Cost Segregation Studies: Maximize the Tax Benefits of your Real Estate

Here’s a crazy irony for you. Non-residential real property is deductible over 39 years. So by the time most dentists are able to purchase real estate, they are typically unable to reap the full tax benefits of ownership during their working years.

One way to capture these tax benefits sooner is to have a cost segregation study performed on your building. The goal is to identify structural elements that fall into a category of assets that may be deducted over a shorter period of time. Dental equipment and land improvements, for example, may be deducted over 5 years and 15 years, respectively.

A cost segregation study does not identify new deductions. But it can accelerate those deductions so that you may more quickly realize the tax benefits of your investment.

The $118,000 Tax Refund!

Last year, a doctor invested $955,000 in the construction of a dental office. As a result of a cost segregation study he was able to assign 20% of his investment to dental equipment and another 21% to land improvements.

Had the study not been done, the entire investment would have defaulted to non-residential real property. That’s the type that’s deductible over 39 years.

This chart summarizes the results with and without the study and the first year tax savings:

Two factors contribute to the large disparity in the first year. Not only do we have the shortened depreciable lives working in the doctor’s favor, but the doctor also benefits from the availability of Section 179 business expensing on the 5-year and 15-year property. Bottom line – the doctor gets a first-year deduction for the entirety of the costs assigned to these categories.
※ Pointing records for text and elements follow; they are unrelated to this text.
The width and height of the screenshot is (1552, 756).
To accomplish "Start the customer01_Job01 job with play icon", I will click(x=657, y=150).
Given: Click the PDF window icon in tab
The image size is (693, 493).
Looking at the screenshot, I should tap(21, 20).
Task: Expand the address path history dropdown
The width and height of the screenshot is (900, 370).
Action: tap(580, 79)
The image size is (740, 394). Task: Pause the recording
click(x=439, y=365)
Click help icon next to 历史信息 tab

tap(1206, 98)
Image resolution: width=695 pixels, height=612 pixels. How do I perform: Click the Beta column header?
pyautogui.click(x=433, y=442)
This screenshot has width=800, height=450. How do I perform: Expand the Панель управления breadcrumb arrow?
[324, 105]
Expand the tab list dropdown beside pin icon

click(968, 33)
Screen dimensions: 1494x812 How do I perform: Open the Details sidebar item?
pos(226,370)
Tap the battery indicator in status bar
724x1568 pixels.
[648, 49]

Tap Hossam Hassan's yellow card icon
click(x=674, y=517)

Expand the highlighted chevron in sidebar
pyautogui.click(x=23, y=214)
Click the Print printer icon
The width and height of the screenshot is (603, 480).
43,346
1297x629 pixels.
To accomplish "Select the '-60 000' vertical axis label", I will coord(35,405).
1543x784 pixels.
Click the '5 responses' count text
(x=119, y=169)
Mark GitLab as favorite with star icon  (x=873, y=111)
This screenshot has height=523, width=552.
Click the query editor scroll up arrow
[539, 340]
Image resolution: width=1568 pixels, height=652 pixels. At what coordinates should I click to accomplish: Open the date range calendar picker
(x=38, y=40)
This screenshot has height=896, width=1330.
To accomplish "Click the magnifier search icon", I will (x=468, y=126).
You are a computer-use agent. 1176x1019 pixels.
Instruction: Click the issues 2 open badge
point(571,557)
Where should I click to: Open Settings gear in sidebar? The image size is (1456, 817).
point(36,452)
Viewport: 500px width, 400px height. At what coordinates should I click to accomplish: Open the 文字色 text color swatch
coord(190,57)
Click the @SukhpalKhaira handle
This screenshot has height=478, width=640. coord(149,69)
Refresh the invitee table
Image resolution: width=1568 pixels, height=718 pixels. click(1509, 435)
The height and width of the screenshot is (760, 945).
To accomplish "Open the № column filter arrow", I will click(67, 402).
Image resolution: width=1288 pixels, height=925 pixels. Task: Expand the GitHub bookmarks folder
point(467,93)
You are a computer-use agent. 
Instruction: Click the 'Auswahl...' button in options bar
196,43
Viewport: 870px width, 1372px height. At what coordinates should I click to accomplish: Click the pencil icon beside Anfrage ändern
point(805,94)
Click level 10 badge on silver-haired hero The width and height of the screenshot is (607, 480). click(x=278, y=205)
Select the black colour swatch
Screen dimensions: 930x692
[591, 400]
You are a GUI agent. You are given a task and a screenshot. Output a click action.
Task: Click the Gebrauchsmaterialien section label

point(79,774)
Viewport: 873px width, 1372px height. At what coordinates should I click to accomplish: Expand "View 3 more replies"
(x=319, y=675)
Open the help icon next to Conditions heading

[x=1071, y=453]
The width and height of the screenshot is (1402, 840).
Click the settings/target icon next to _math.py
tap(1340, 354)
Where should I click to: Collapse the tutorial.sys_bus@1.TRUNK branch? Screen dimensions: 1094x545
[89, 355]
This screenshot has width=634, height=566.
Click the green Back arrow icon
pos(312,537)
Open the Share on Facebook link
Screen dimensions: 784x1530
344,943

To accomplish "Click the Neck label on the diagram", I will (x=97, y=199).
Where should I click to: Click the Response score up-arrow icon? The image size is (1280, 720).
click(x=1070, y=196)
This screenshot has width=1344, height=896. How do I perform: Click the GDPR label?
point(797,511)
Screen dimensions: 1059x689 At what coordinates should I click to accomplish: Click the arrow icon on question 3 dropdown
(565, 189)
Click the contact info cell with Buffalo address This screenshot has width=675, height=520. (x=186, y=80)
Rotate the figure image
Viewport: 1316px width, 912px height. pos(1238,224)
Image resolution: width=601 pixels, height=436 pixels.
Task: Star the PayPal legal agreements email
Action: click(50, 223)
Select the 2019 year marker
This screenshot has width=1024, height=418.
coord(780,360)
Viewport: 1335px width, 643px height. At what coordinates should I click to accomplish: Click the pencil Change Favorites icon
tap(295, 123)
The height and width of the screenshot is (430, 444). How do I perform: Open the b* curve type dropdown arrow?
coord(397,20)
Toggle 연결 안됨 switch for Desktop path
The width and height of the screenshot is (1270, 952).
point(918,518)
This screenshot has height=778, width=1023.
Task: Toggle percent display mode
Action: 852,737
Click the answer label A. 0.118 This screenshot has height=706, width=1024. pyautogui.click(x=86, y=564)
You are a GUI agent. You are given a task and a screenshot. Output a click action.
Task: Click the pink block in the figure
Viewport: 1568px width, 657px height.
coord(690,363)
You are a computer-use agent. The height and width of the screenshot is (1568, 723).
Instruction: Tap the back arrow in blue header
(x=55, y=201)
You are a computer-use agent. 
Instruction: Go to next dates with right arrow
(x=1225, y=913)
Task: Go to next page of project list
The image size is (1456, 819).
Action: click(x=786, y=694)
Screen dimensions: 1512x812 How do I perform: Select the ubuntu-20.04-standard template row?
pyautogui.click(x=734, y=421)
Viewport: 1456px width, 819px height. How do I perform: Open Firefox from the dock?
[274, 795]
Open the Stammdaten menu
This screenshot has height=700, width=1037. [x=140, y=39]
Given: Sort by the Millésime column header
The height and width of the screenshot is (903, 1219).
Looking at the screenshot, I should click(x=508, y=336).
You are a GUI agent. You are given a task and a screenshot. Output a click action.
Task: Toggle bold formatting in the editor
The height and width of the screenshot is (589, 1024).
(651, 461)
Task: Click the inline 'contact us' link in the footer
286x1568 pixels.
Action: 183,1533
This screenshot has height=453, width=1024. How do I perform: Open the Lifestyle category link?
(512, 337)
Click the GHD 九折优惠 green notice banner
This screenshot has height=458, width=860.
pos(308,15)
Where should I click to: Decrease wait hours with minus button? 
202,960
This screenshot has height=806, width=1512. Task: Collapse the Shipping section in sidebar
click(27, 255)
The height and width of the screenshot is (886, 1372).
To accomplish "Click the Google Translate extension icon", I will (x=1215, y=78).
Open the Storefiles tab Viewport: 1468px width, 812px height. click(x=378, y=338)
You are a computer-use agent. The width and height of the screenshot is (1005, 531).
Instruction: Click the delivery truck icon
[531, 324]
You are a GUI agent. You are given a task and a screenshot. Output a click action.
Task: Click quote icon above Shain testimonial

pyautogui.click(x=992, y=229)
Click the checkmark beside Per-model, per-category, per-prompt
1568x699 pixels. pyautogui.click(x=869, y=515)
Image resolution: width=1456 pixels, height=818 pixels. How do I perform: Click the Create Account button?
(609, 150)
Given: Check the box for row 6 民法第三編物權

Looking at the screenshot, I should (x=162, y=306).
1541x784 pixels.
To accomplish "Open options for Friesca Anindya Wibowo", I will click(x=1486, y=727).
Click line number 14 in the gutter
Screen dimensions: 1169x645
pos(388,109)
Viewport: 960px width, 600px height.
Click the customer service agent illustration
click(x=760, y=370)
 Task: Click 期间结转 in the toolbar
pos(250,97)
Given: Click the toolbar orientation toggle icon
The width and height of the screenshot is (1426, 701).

Incidentally, in this example the estimated $118,000 in tax savings wiped out nearly all of the doctor’s tax liability for the year – an attractive trade-off!

The Bottom Line

As you can see from the example, the greater the investment, the greater the potential first year tax savings from a cost segregation study. But this does not mean you have to spend $1 million on your building to justify a study.

Firms that perform these studies will provide a price for the study and an estimate of tax savings before receiving a commitment from the doctor. If the estimated tax savings is a healthy multiple of the price of the study, the cost is easy to justify and is, in fact, a wise investment.